• _SET TASK_
Retype all of the data below word for word, keeping every line as it is.

• _RECORDS FOR PROCESSING_

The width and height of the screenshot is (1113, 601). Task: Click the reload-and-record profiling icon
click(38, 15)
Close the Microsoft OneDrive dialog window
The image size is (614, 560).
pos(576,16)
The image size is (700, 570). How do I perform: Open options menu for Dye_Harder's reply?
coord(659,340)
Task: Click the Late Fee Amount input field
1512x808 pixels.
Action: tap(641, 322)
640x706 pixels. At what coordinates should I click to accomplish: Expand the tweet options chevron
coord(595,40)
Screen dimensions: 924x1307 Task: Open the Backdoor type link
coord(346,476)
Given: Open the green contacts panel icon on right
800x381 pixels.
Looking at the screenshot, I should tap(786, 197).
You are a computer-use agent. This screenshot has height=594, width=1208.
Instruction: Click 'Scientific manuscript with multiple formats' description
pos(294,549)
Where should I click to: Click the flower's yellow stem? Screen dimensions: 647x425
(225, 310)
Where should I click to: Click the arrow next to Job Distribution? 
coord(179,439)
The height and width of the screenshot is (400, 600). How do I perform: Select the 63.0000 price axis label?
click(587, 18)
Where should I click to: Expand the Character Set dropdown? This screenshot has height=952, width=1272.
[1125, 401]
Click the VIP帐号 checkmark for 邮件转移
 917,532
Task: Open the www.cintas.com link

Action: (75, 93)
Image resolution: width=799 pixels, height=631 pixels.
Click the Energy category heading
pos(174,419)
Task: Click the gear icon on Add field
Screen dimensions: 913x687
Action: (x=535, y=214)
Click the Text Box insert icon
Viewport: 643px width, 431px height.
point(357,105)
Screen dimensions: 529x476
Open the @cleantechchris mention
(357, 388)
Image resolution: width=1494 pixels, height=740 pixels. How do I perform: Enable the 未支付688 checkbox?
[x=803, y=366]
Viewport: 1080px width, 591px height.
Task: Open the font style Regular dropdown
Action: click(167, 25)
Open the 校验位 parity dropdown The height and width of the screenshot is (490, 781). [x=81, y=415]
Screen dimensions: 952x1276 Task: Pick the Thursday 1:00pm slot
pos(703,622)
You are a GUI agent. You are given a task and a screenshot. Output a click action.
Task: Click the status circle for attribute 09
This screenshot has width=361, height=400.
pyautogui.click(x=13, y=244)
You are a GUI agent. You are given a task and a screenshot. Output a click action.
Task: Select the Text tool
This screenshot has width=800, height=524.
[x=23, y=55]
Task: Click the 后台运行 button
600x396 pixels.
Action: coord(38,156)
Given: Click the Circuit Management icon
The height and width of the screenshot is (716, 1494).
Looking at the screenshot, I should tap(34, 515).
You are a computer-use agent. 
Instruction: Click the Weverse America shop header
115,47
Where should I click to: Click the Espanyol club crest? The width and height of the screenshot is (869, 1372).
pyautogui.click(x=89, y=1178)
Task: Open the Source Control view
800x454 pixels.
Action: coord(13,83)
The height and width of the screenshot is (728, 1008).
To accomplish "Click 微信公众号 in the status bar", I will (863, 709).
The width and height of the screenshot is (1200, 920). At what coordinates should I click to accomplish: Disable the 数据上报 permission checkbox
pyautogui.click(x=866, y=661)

• _THE REPLY_
The width and height of the screenshot is (1113, 601). Task: Click the reload-and-record profiling icon
click(38, 15)
Close the Microsoft OneDrive dialog window
The image size is (614, 560).
pos(576,16)
The image size is (700, 570). How do I perform: Open options menu for Dye_Harder's reply?
coord(659,340)
Task: Click the Late Fee Amount input field
1512x808 pixels.
Action: tap(641, 322)
640x706 pixels. At what coordinates should I click to accomplish: Expand the tweet options chevron
coord(595,40)
Screen dimensions: 924x1307 Task: Open the Backdoor type link
coord(346,476)
Given: Open the green contacts panel icon on right
800x381 pixels.
Looking at the screenshot, I should tap(786, 197).
You are a computer-use agent. This screenshot has height=594, width=1208.
Instruction: Click 'Scientific manuscript with multiple formats' description
pos(294,549)
Where should I click to: Click the flower's yellow stem? Screen dimensions: 647x425
(225, 310)
Where should I click to: Click the arrow next to Job Distribution? 
coord(179,439)
The height and width of the screenshot is (400, 600). How do I perform: Select the 63.0000 price axis label?
click(587, 18)
Where should I click to: Expand the Character Set dropdown? This screenshot has height=952, width=1272.
[1125, 401]
Click the VIP帐号 checkmark for 邮件转移
 917,532
Task: Open the www.cintas.com link

Action: (75, 93)
Image resolution: width=799 pixels, height=631 pixels.
Click the Energy category heading
pos(174,419)
Task: Click the gear icon on Add field
Screen dimensions: 913x687
Action: (x=535, y=214)
Click the Text Box insert icon
Viewport: 643px width, 431px height.
point(357,105)
Screen dimensions: 529x476
Open the @cleantechchris mention
(357, 388)
Image resolution: width=1494 pixels, height=740 pixels. How do I perform: Enable the 未支付688 checkbox?
[x=803, y=366]
Viewport: 1080px width, 591px height.
Task: Open the font style Regular dropdown
Action: click(167, 25)
Open the 校验位 parity dropdown The height and width of the screenshot is (490, 781). [x=81, y=415]
Screen dimensions: 952x1276 Task: Pick the Thursday 1:00pm slot
pos(703,622)
You are a GUI agent. You are given a task and a screenshot. Output a click action.
Task: Click the status circle for attribute 09
This screenshot has width=361, height=400.
pyautogui.click(x=13, y=244)
You are a GUI agent. You are given a task and a screenshot. Output a click action.
Task: Select the Text tool
This screenshot has width=800, height=524.
[x=23, y=55]
Task: Click the 后台运行 button
600x396 pixels.
Action: coord(38,156)
Given: Click the Circuit Management icon
The height and width of the screenshot is (716, 1494).
Looking at the screenshot, I should tap(34, 515).
You are a computer-use agent. 
Instruction: Click the Weverse America shop header
115,47
Where should I click to: Click the Espanyol club crest? The width and height of the screenshot is (869, 1372).
pyautogui.click(x=89, y=1178)
Task: Open the Source Control view
800x454 pixels.
Action: coord(13,83)
The height and width of the screenshot is (728, 1008).
To accomplish "Click 微信公众号 in the status bar", I will (863, 709).
The width and height of the screenshot is (1200, 920). At what coordinates should I click to accomplish: Disable the 数据上报 permission checkbox
pyautogui.click(x=866, y=661)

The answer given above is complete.